Records from a data source:
====

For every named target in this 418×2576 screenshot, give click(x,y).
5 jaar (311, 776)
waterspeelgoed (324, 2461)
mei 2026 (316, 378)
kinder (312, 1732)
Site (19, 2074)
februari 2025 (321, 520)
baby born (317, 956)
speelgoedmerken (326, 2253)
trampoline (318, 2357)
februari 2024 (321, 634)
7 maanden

====

» Directions
The data above needs to be repeated exactly, line for line.

» Task response
For every named target in this 418×2576 screenshot, give click(x,y).
5 jaar (311, 776)
waterspeelgoed (324, 2461)
mei 2026 (316, 378)
kinder (312, 1732)
Site (19, 2074)
februari 2025 (321, 520)
baby born (317, 956)
speelgoedmerken (326, 2253)
trampoline (318, 2357)
februari 2024 (321, 634)
7 maanden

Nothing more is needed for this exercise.